Das berichteten Geschäftsführer Ulf Kamburg und Vertriebs- und Marketingleiter Ivan Ardines im Gespräch mit der Jülicher Presse. „Es war ein Jahr mit ungewöhnlichen Einflüssen. Dennoch sind wir mit dem Ergebnis sehr zufrieden“, bilanziert Ulf Kamburg.
Betriebsergebnis über Plan, Umsatzerlöse und Investitionen sind gestiegen
Das Betriebsergebnis lag mit 1,307 Millionen Euro über dem geplanten Wert von 1,120 Millionen Euro, aber unter dem des Vorjahres (1,731 Millionen Euro). Ursächlich für den Rückgang des Betriebsergebnisses waren hauptsächlich die gesunkenen Roherträge aus dem Strom- und Gasverkauf.
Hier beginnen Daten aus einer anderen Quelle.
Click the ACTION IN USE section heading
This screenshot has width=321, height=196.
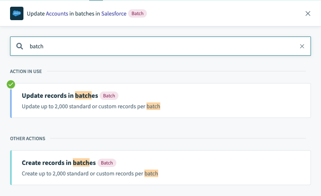tap(26, 71)
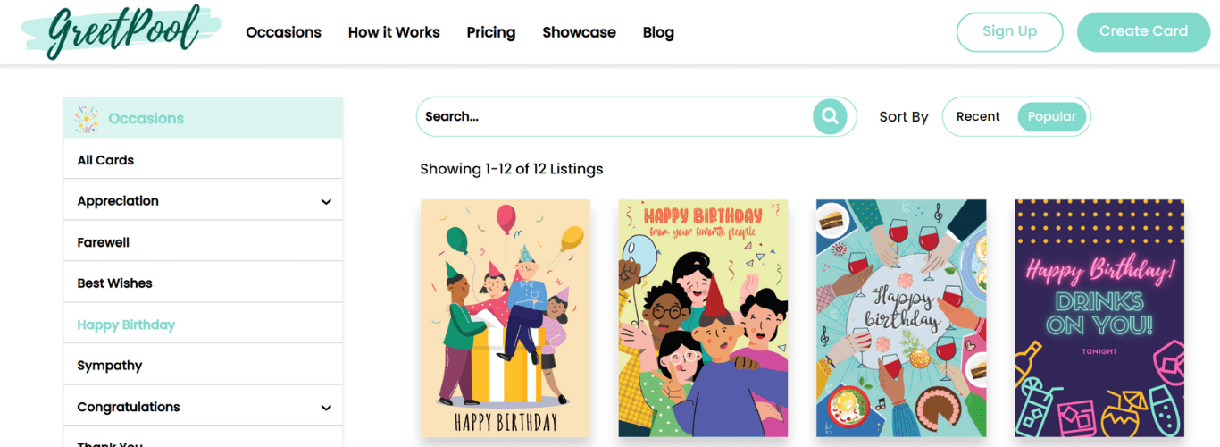The height and width of the screenshot is (447, 1220).
Task: Visit the Blog link
Action: (x=658, y=32)
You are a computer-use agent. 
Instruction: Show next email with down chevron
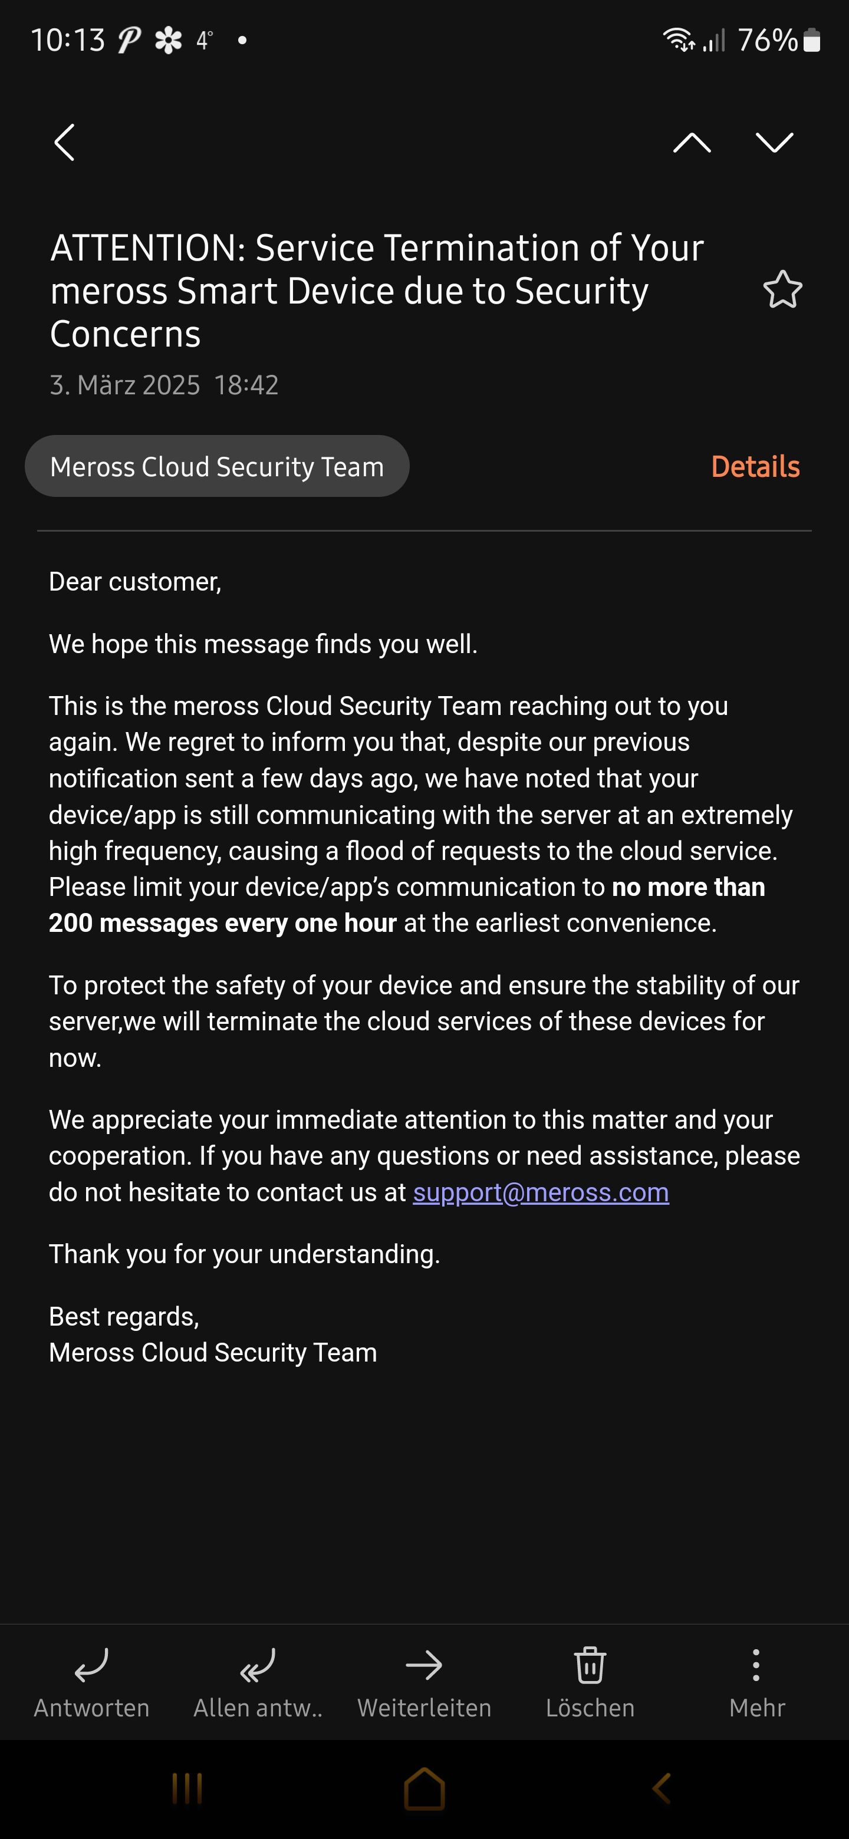tap(774, 143)
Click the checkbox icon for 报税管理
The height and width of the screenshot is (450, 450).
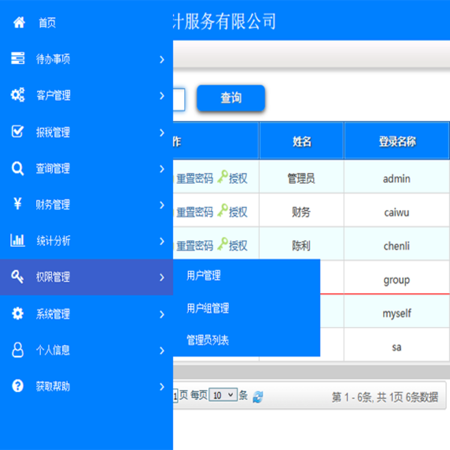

Insolvenzen sowie Liefereinstellungen bei Gas- und Strom-Billiganbietern trafen viele Kunden, die zum Großteil auch von der SWJ aufgefangen werden mussten. Die für sie benötigten Strom- und Gasmengen mussten kurzfristig zu hohen Einkaufspreisen beschafft werden.
Die Umsatzerlöse stiegen auf 33,828 Millionen Euro (Vorjahr 30,399 Millionen Euro).
Erneut wurde umfangreich in Sachanlagen investiert: rund 10,0 Millionen Euro (Vorjahr 7,9 Millionen Euro). 4,6 Millionen Euro davon wurden in den Glasfaserausbau investiert, 3,9 Millionen Euro in die Gas‑, Strom- und Wasserversorgungsnetze.
Seit 2013 sind die Investitionstätigkeiten Jahr für Jahr gesteigert worden.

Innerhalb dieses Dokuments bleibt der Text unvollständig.